Heavy promotions and a difficult home business limited Gottschalks to a 3.7% gain in fourth-quarter profits, although its performance exceeded forecasts.

During the three months ended 3 February, the Fresno, California-based department store group had net income of US$8.9m, or 64 cents a diluted share, versus year-ago profits of $8.6m, or 62 cents.

Excluding the effect of the expensing of stock-based compensation, EPS in the most recent quarter would have been 65 cents, 4 cents above the consensus estimate.

Sales in the 14-week quarter were $238.1m, 3.6% above the $229.9m registered during the 13-week 2005 quarter. Excluding the extra week, net sales declined 0.2% to $229.5m. Same-store sales for the comparable 13-week quarter increased 0.8%.

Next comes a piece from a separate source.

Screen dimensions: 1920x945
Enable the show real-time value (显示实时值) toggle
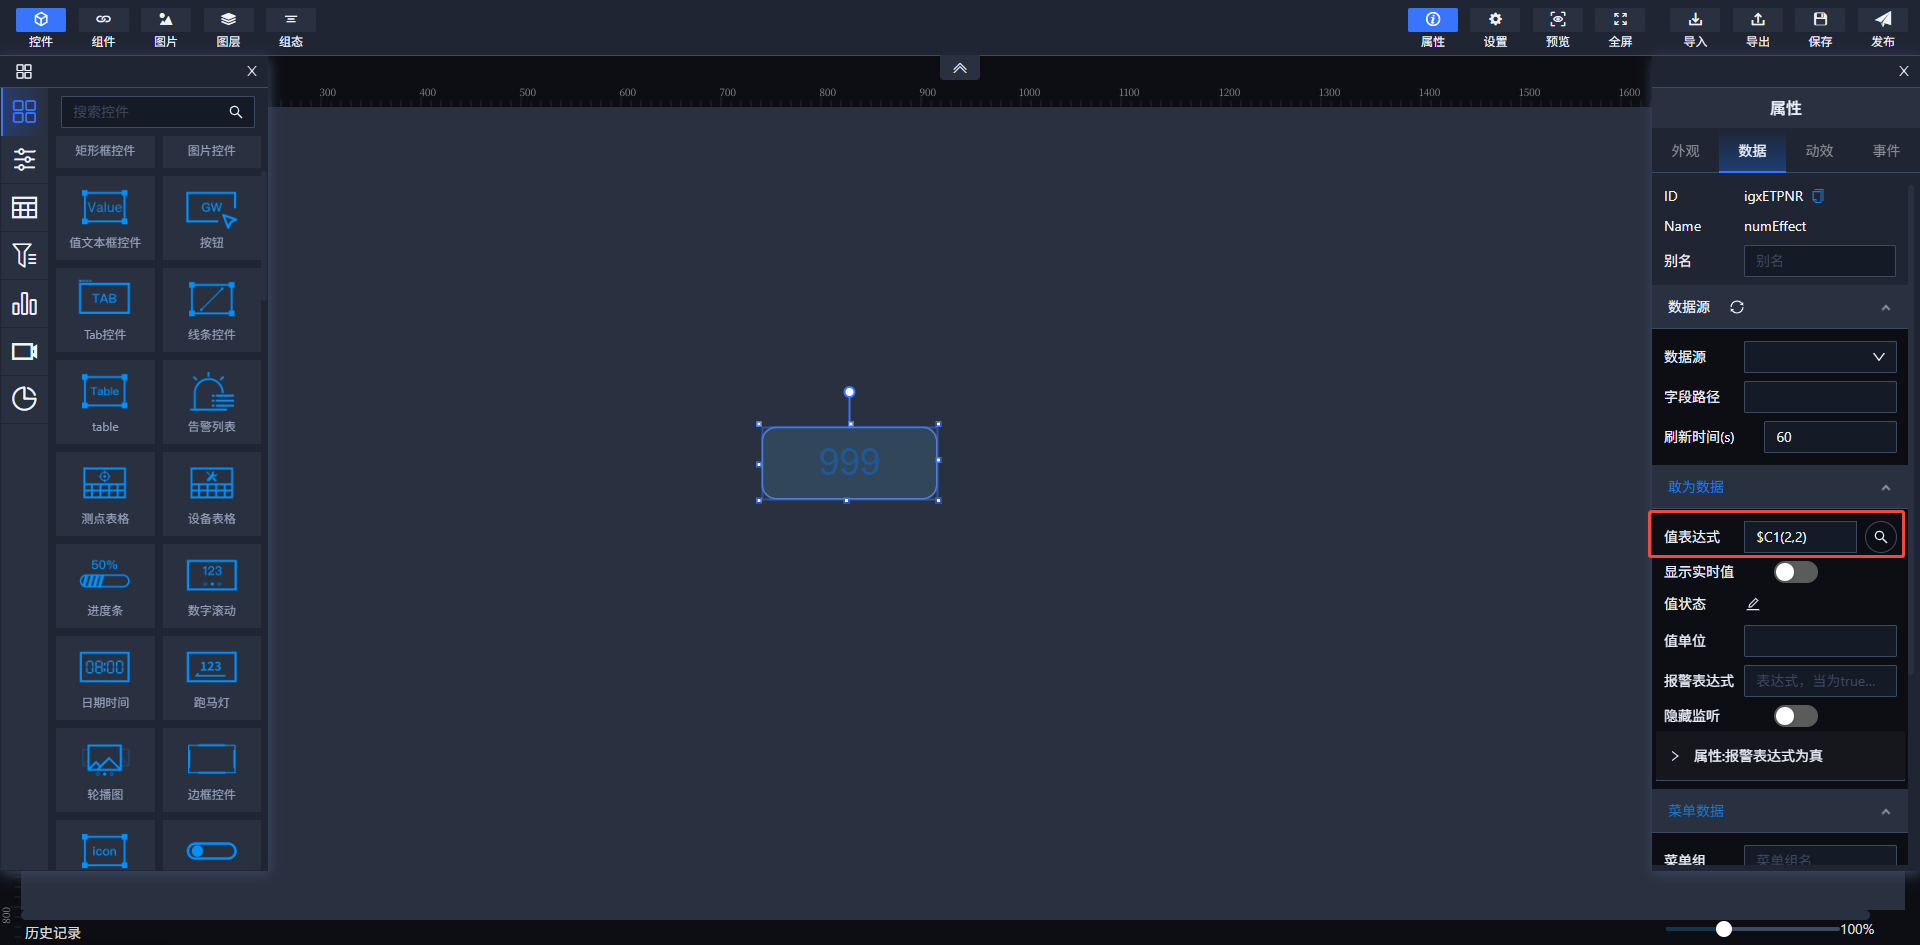(x=1795, y=572)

"We are continuing to reposition our merchandise mix with increased emphasis on our soft-line merchandise categories," said Jim Famalette, president and chief executive officer of the company.

"The stores where we have completed re-fixturing in our accessories, shoes and cosmetics departments have generally shown significantly higher sales growth in those departments than in our other locations and we plan to continue to roll out upgrades in additional stores in 2007."

Real estate will continue to shift towards soft lines and away from home goods during the year.

The firm also said that it had incurred higher than expected costs as a result of its previously announced search for "strategic alternatives." It provided no update on progress of this initiative and said it didn't expect to do so prior to the authorisation or consummation of a transaction.

For the full year, net income was slashed by half, dropping to $2.6m, or 19 cents a diluted share, from $5.2m, or 38 cents, in fiscal 2005. For the year, sales were up 1.0% to $683.9m from $676.9m. Excluding the extra week in 2006, sales were down 0.3%. Same-store sales on a comparable 52-week basis were up 0.6%.

Gottschalks operates 60 department stores and five apparel specialty stores in California and five other states in the western US.

By Arnold J Karr.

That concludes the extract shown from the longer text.